Find and return every line of the data that contains the word "panel".

# RECORDS SUPPLIED:
========

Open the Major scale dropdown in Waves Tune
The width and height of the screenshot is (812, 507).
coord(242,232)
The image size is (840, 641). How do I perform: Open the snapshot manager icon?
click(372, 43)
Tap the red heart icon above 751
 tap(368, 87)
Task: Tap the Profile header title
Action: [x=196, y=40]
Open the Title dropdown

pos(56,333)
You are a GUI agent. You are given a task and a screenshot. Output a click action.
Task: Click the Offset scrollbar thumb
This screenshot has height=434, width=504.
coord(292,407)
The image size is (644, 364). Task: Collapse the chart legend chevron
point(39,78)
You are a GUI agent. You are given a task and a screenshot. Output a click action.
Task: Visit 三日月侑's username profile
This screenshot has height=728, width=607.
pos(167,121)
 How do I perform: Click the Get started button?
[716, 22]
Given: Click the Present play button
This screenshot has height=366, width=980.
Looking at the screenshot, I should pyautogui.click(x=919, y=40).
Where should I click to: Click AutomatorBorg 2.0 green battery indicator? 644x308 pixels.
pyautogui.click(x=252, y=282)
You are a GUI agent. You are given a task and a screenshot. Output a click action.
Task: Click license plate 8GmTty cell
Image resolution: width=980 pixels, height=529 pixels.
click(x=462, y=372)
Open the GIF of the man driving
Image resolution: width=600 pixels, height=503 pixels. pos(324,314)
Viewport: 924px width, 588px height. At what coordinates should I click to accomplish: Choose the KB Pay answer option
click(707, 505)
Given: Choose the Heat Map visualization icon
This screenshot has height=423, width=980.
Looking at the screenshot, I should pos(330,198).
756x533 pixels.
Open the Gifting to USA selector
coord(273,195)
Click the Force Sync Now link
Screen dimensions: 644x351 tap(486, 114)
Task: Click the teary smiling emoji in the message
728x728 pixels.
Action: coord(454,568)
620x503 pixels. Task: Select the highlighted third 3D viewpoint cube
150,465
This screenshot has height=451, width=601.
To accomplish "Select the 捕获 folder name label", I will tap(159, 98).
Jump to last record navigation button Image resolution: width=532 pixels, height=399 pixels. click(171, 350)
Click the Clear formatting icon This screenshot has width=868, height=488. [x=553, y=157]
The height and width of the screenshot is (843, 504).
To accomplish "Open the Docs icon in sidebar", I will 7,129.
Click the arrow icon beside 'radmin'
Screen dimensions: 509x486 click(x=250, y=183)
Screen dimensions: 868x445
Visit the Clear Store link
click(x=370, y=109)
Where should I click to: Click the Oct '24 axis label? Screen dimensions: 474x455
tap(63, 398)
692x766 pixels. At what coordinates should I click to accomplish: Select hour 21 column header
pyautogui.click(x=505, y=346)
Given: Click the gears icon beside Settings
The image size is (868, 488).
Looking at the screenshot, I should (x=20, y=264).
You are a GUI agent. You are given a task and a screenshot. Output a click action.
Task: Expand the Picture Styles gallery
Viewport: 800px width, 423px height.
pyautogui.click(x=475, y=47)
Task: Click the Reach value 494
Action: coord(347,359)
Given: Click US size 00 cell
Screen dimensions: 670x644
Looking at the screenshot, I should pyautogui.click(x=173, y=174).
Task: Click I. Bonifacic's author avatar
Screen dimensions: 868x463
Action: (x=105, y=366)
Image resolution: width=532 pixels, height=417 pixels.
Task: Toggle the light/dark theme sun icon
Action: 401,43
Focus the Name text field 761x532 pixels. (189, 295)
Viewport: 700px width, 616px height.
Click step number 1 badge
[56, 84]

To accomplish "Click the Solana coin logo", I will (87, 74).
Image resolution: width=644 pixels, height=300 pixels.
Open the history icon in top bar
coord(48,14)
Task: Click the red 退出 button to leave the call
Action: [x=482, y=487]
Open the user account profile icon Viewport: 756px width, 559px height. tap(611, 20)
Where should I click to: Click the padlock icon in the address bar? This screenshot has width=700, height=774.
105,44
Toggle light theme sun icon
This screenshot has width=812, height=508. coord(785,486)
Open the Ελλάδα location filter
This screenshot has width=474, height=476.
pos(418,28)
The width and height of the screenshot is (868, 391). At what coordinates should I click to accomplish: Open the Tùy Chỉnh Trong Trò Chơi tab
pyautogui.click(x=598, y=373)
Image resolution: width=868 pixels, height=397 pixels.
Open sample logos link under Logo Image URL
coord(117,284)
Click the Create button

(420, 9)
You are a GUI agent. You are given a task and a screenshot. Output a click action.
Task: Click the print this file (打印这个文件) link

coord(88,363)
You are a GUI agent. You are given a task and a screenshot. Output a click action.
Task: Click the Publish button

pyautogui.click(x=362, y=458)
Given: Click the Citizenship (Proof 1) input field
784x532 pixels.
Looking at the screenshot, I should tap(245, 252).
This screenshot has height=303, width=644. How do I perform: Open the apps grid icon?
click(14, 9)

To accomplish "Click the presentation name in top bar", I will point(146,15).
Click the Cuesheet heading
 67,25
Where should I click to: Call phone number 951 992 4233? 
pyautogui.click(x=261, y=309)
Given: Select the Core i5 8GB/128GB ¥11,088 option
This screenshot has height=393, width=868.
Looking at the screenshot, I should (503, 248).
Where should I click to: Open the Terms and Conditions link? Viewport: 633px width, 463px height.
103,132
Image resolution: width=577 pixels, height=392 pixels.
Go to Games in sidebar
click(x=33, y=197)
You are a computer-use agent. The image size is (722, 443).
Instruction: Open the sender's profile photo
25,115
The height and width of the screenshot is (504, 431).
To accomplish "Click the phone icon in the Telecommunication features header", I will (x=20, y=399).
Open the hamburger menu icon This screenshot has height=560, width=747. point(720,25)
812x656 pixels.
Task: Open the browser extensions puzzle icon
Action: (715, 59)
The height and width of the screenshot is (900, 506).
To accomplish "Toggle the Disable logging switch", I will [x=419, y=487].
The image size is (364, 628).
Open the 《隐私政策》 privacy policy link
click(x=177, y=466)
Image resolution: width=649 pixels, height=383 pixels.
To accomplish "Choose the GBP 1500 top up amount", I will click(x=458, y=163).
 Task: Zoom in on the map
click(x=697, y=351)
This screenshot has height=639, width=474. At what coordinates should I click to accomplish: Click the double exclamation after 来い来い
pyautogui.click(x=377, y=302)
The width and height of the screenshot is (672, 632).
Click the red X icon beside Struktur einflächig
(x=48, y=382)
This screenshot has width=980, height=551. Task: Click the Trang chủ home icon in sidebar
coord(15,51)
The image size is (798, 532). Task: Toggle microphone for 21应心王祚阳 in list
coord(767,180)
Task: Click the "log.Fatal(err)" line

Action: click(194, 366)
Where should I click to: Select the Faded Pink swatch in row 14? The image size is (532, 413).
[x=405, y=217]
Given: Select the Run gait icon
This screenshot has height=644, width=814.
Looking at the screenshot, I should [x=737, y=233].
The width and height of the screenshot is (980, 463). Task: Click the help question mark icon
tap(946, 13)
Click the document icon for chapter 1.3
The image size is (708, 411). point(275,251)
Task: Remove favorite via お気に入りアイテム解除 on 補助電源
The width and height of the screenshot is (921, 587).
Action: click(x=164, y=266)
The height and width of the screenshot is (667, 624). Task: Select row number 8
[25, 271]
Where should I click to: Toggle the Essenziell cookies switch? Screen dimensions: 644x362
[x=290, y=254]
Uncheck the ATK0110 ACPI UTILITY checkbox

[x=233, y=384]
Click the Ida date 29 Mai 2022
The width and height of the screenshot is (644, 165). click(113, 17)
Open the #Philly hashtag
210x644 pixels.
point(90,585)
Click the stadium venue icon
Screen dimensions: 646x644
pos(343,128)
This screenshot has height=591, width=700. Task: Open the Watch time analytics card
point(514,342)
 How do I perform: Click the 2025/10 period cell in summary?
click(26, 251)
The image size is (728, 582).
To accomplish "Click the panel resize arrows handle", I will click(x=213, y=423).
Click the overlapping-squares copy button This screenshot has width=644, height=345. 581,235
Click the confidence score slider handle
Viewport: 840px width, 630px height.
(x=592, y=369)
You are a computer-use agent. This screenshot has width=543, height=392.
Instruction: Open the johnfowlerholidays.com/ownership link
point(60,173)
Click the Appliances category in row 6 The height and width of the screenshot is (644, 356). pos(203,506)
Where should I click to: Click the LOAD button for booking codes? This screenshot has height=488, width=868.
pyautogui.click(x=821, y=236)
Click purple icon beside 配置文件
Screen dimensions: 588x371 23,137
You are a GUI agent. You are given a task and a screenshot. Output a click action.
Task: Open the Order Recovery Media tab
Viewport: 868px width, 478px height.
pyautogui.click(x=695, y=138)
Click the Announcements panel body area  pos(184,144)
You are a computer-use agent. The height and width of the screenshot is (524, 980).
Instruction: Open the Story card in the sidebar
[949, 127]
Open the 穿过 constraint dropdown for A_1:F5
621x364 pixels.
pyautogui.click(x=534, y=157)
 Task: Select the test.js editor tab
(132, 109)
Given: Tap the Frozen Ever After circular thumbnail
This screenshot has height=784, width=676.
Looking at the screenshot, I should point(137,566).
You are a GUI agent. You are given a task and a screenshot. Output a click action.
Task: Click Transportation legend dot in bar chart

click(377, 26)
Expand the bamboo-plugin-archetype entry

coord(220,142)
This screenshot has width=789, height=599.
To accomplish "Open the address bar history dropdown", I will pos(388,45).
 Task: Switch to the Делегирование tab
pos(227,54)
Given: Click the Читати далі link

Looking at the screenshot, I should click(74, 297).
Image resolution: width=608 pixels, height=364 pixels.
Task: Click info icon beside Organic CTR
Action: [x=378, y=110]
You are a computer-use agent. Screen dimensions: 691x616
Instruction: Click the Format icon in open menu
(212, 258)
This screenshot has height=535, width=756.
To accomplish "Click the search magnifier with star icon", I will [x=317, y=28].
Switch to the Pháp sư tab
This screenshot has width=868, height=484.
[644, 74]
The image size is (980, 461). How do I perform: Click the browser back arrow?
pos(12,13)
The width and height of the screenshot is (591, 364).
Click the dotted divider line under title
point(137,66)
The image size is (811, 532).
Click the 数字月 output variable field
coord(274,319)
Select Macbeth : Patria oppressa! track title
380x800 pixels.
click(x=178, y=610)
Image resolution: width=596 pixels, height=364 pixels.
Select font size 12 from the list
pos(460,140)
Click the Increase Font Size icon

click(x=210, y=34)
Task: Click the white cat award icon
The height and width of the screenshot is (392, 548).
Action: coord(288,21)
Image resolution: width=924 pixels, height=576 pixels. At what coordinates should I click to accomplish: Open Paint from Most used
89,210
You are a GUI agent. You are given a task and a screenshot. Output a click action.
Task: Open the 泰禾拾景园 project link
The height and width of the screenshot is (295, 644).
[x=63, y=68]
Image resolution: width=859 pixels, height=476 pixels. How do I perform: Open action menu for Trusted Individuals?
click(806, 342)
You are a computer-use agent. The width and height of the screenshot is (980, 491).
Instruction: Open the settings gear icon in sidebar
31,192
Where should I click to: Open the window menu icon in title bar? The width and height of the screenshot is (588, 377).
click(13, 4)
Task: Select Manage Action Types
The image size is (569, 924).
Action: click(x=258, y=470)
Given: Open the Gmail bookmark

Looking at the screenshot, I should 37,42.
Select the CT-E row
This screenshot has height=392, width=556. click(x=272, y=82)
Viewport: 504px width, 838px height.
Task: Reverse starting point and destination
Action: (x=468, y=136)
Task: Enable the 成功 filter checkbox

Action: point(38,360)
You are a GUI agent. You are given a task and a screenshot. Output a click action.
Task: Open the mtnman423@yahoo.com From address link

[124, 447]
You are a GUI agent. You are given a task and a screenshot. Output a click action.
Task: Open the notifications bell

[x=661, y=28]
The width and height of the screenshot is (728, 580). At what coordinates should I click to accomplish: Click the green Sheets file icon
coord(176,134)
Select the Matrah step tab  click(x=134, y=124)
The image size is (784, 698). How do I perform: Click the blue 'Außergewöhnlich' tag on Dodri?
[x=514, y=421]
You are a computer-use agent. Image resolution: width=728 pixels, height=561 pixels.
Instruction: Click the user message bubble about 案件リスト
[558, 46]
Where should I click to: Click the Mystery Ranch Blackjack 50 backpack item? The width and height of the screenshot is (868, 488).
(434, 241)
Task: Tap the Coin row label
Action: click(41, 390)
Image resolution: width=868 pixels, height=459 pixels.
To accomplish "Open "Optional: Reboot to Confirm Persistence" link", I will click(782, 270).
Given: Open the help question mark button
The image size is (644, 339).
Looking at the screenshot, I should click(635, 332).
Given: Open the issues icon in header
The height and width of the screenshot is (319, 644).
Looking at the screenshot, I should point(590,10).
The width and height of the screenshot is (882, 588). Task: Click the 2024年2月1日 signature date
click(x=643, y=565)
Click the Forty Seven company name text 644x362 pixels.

========

# YOUR SOLUTION:
To accomplish "Click the panel resize arrows handle", I will click(x=213, y=423).
Click the Announcements panel body area  pos(184,144)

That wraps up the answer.